As is apparent from the above description, according to the first aspect of the present invention, the air flow is formed so that the air is sucked from the external air intake port and blown out from the front opening of the charger. It is possible to block the inflow of silicon gas generated from the device to the charger. Therefore, abnormal discharge of the charger caused by the silicon gas can be prevented, and a stable image can be obtained for a long period of time. Further, it is possible to eliminate the need for cleaning the charger for a long period of time, reduce the frequency of maintenance, and improve the handleability.

According to the second and third aspects, since the air passage is integrally formed in the photoconductor cartridge, it is possible to reduce the size and weight of the photoconductor cartridge. for that reason,
It is possible to provide an image forming apparatus that does not require cleaning of the charger for a long period of time and is easy to handle.
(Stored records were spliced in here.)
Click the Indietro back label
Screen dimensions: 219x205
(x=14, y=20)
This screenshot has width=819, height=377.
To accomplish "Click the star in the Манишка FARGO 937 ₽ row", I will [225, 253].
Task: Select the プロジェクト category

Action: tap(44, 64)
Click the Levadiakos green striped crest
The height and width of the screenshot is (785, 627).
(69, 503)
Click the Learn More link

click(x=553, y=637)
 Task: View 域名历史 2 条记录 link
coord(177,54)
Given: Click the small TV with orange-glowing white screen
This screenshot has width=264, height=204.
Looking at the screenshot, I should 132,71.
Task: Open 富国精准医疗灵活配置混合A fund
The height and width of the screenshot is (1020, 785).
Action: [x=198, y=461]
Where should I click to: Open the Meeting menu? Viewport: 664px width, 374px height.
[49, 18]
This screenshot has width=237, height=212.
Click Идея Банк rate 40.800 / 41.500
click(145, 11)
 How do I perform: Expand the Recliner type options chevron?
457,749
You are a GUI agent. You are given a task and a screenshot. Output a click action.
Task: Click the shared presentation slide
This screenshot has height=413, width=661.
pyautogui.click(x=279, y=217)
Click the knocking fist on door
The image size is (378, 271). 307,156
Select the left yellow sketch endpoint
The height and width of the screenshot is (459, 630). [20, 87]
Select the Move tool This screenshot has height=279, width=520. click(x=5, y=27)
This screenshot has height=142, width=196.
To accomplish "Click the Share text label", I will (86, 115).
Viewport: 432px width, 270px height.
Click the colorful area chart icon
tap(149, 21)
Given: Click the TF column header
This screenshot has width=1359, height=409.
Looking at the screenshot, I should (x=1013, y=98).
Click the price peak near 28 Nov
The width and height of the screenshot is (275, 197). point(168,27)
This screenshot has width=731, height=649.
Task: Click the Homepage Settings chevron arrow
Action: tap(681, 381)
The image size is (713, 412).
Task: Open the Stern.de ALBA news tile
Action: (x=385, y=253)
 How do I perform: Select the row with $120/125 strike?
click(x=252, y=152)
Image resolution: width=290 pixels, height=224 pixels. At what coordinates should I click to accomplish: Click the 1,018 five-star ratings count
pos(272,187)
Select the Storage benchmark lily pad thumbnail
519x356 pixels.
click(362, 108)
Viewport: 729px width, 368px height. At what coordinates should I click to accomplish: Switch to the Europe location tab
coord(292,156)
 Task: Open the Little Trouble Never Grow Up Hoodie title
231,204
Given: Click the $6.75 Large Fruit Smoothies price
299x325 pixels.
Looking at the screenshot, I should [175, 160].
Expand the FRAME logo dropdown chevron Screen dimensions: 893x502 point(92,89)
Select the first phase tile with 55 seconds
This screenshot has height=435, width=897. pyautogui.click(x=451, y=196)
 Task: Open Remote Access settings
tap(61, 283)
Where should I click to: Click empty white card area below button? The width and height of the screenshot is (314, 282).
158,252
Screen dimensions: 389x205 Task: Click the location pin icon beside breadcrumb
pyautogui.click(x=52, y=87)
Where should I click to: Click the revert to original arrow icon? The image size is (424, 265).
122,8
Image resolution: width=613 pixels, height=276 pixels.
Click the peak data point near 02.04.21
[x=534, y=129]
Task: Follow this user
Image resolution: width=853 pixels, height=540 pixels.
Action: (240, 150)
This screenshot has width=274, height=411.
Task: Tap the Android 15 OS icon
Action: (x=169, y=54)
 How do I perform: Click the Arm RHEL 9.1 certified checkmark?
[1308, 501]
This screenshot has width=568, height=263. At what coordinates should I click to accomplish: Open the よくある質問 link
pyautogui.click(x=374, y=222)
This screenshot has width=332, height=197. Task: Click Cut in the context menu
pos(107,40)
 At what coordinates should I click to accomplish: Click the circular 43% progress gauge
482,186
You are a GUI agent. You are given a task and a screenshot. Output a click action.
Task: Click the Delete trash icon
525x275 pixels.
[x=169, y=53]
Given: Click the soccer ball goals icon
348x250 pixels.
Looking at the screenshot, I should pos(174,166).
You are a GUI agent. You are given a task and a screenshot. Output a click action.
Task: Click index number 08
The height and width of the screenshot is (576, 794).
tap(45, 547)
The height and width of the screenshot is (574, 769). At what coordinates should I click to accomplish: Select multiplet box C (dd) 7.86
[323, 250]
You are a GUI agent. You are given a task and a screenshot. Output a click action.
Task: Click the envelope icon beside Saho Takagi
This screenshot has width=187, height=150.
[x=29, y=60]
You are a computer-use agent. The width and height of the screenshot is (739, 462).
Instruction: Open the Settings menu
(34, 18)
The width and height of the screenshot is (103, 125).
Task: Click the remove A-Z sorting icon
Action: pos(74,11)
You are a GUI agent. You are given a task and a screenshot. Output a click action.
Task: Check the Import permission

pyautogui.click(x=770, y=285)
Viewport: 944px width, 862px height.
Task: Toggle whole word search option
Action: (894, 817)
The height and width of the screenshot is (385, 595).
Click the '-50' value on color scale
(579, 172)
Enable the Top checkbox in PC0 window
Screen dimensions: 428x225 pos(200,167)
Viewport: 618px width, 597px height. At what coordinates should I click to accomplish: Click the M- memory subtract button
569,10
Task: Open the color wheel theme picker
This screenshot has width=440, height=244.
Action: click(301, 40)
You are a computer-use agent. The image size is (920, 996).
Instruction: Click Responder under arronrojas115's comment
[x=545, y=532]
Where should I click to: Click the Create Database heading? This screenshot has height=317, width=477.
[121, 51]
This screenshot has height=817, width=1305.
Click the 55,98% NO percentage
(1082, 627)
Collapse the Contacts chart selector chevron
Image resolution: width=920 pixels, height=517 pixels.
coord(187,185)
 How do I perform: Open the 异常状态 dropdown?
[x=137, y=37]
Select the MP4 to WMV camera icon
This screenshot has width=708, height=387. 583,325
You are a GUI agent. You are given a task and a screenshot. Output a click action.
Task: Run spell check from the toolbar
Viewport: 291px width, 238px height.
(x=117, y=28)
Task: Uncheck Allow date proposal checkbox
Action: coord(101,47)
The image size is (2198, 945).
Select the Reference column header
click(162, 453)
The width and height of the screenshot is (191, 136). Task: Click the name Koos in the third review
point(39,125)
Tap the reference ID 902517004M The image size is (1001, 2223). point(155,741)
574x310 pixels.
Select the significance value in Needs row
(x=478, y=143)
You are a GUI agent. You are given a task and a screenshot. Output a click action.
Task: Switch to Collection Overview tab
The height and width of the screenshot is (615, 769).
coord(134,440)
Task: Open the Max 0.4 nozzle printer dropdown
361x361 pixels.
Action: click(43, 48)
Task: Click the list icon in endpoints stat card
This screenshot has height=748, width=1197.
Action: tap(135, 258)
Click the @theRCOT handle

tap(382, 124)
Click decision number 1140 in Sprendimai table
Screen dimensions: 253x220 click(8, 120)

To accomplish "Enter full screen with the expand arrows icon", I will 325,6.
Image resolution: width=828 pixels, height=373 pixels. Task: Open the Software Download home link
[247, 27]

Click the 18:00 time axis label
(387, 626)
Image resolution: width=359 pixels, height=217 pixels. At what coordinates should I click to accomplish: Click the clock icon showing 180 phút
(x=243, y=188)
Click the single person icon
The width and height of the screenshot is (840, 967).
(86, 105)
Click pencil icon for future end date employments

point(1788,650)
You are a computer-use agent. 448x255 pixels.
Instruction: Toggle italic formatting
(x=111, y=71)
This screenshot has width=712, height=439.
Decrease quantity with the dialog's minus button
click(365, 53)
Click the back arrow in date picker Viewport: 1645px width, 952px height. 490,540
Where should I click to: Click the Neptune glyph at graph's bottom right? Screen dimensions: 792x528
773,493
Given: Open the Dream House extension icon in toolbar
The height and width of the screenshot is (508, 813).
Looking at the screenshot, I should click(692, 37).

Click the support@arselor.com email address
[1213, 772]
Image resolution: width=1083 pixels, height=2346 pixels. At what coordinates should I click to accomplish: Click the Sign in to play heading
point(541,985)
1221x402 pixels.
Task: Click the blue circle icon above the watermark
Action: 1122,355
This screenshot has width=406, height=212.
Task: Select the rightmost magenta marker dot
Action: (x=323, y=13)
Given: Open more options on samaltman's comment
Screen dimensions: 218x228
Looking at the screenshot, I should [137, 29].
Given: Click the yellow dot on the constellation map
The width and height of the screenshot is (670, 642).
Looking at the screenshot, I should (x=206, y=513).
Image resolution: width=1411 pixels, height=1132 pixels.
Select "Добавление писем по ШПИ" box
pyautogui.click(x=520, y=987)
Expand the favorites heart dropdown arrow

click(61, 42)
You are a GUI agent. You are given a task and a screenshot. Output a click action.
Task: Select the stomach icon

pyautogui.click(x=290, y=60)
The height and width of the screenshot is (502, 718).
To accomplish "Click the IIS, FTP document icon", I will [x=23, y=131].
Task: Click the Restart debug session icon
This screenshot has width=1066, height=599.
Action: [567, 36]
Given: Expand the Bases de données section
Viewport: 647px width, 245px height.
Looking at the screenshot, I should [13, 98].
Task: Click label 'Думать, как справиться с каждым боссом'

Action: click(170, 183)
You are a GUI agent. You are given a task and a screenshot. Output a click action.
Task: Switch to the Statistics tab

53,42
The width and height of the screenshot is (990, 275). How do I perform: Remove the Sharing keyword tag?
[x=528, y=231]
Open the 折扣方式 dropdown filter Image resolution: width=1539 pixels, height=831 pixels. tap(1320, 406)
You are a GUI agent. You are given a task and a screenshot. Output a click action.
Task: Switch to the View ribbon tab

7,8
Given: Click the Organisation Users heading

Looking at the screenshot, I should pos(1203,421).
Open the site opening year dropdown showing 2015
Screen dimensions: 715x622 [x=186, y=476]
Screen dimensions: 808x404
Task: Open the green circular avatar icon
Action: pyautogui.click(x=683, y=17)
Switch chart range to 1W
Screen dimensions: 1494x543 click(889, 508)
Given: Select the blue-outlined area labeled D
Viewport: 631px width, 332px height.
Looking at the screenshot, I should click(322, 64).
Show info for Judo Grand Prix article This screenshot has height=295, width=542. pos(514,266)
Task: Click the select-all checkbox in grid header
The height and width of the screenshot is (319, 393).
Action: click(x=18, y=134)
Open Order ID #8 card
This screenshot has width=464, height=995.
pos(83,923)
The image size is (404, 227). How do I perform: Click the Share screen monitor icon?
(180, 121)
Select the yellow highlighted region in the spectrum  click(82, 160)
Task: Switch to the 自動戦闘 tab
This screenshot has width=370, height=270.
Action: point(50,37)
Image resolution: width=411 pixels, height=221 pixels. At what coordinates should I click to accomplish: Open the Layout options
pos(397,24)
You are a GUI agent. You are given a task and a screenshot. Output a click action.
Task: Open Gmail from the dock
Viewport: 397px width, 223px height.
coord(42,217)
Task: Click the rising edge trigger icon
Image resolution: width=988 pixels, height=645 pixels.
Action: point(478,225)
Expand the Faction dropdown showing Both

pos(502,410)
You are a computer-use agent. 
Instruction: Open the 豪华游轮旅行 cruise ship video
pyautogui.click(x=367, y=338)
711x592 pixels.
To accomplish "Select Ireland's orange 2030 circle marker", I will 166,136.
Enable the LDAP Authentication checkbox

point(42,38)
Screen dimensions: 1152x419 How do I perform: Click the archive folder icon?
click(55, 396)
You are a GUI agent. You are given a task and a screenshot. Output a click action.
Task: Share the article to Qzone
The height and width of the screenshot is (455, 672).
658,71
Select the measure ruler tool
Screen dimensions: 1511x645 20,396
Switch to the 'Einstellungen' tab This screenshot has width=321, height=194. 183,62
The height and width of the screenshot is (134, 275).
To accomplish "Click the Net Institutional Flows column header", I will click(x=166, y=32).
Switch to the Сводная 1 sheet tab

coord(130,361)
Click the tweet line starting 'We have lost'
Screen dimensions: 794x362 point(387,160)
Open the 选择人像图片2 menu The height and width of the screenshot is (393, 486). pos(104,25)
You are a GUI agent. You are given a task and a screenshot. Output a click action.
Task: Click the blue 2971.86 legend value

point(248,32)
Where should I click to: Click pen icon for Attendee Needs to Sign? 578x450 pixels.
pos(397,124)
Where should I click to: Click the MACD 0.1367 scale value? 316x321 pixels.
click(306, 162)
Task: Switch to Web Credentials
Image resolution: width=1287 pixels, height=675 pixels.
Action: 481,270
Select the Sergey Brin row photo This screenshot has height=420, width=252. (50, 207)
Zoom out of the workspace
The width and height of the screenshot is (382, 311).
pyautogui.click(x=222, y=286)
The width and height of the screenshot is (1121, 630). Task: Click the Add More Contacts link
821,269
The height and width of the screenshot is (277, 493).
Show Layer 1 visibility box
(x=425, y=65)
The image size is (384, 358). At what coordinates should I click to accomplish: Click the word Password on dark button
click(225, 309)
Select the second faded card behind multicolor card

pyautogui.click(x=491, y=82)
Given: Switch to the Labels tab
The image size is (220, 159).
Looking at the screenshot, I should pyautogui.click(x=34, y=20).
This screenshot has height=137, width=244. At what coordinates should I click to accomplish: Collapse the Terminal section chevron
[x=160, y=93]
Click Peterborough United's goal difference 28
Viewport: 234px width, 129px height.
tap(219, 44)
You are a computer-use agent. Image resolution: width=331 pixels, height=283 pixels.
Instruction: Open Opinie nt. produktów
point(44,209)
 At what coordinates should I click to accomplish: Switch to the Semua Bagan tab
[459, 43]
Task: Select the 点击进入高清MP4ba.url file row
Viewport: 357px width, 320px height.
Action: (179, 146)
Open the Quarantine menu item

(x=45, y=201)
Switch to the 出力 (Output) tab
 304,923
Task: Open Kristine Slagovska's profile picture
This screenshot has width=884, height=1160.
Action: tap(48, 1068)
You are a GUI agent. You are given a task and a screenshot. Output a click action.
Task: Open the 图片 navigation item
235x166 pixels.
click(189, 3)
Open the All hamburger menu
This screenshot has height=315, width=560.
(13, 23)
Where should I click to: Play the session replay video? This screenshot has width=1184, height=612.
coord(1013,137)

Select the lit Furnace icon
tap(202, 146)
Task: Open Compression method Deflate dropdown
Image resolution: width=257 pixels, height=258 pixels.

According to the fourth and fifth aspects of the present invention, by disposing the external air intake port on the top surface of the photoconductor cartridge and at a position distant from the fixing device, the silicon gas inflow to the charging device can be suppressed to the minimum, and the silicon gas can be prevented. There is an excellent effect that abnormal discharge due to gas can be prevented.

[Brief description of drawings]

FIG. 1 is a configuration diagram of a main part of a laser printer showing an embodiment of the present invention.

FIG. 2 is a perspective view of a photoconductor cartridge of this embodiment.

FIG. 3 is an enlarged sectional view of an external air intake.

FIG. 4 is a plan sectional view of an air flow path.

FIG. 5: Overall configuration of laser printer

FIG. 6 is an overall configuration diagram of a laser printer showing another embodiment.

FIG. 7 is a perspective view of a charger and an air flow path showing another embodiment.

FIG. 8 is an overall configuration diagram of a conventional laser printer.

FIG. 9 is a diagram showing a flow of silicon gas in a conventional laser printer.

[Explanation of symbols]

 32 Photoreceptor Cartridge 33 Photoreceptor 34 Charger 44 Photoreceptor Cartridge Top Surface 45 Front Opening 52 External Air Intake 53 Air Inlet 54 Air Flow Path 56 Photoreceptor Cartridge Side Wall

─────────────────────────────────────────────────── ─── Continuation of the front page (51) Int.Cl. ⁵ Identification number Reference number within the agency FI Technical display location G03G 21/00 111 (72) Inventor Mitsuyoshi Terada 22-22 Nagaikecho, Abeno-ku, Osaka-shi, Osaka Incorporated (72) Inventor Shinichi Azumi 22-22 Nagaike-cho, Abeno-ku, Osaka-shi, Osaka Within Sharp Corporation (72) In-house Hiroaki Yoshida 22-22, Nagaike-cho, Abeno-ku, Osaka, Osaka Inside Sharp Corporation

Claims (5)

[Claims] 1. An image forming apparatus in which a charger for charging a photoconductor is arranged in the main body of the image forming apparatus with its front opening facing the photoconductor, and an external air intake port is provided in the main body of the image forming apparatus. An image forming apparatus, wherein an image forming apparatus is formed, an air inlet is formed in the charger, and an air flow path is provided to connect the air inlet and the external air inlet. 2. A photoconductor cartridge equipped with a photoconductor and a charger is detachably attached to the main body of the image forming apparatus, and an air flow path is formed in the photoconductor cartridge. Image forming device. 3. The image forming apparatus according to claim 2, wherein the air flow path is formed by utilizing a cartridge side wall surface in the axial direction of the photoconductor cartridge. 4. The image forming apparatus according to claim 2, wherein the external air intake port is formed on the top surface of the photoconductor cartridge. 5. The image forming apparatus according to claim 1, wherein the external air intake is arranged at a position apart from the fixing device.